Saved entries
+===+
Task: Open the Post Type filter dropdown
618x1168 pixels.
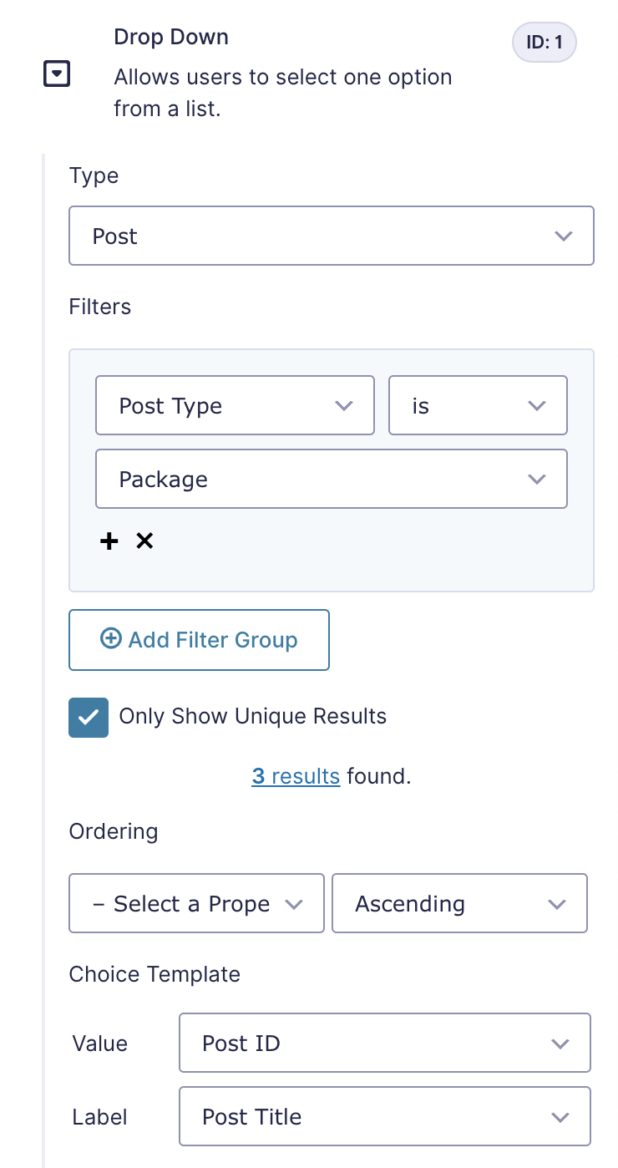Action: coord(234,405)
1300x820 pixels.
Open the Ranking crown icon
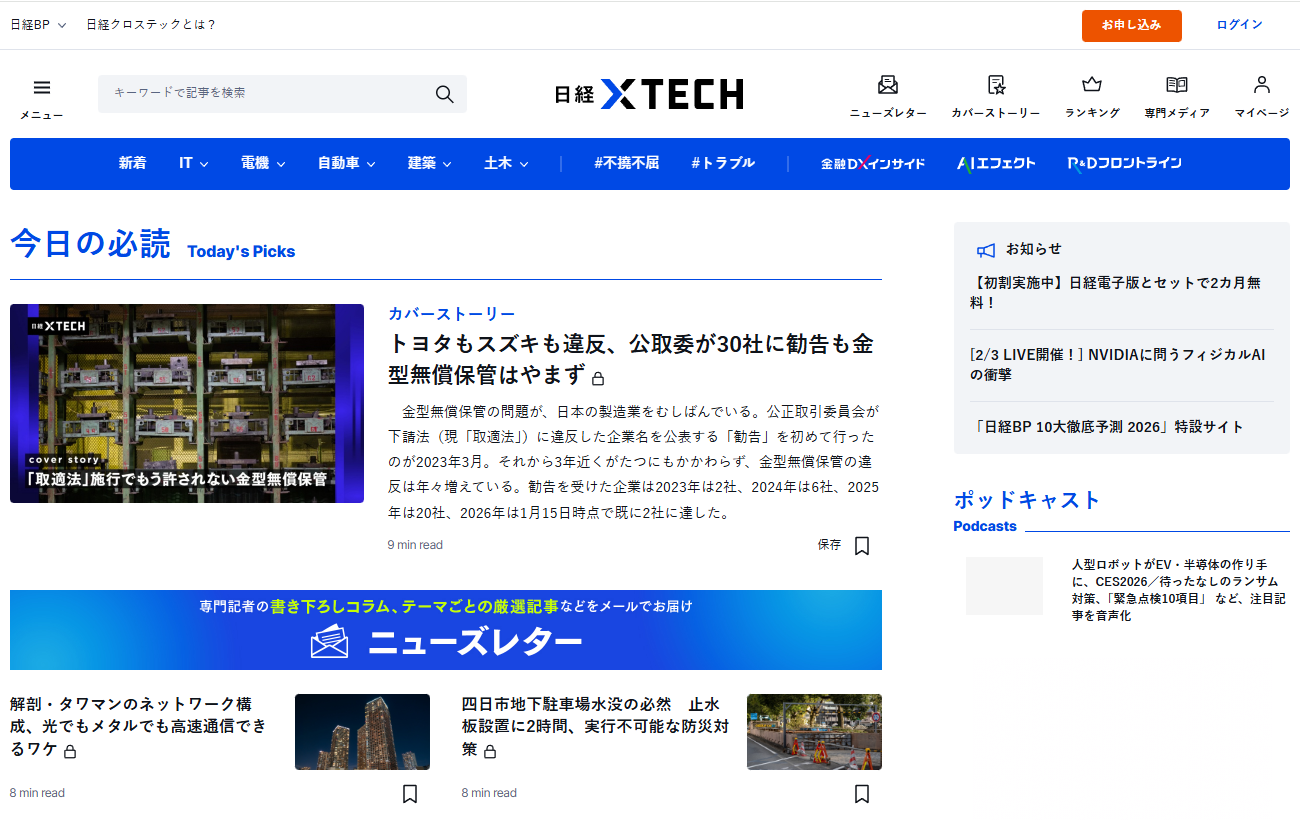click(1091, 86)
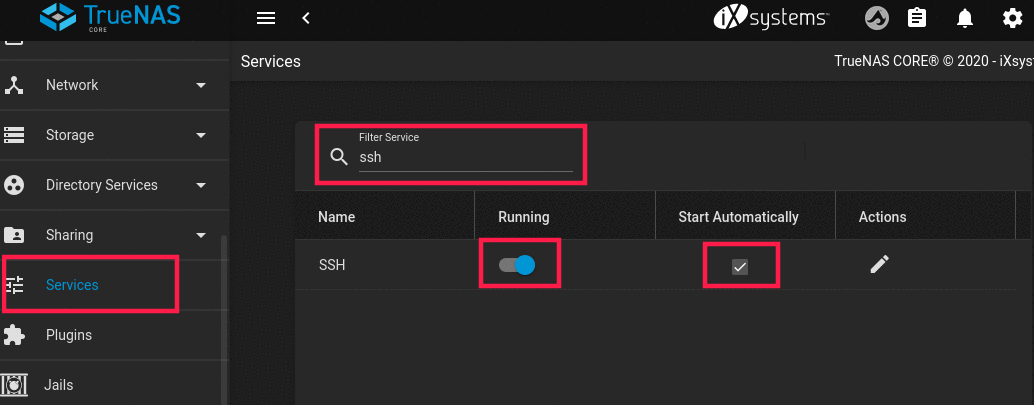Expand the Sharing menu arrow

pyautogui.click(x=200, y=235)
+===+
● **Problem details**: A complete and exact copy of the records is required. Exclude the pictures.

● **Task output**:
Task: Open the Post Type filter dropdown
618x1168 pixels.
Action: coord(234,405)
1300x820 pixels.
Open the Ranking crown icon
click(1091, 86)
Expand the Sharing menu arrow

pyautogui.click(x=200, y=235)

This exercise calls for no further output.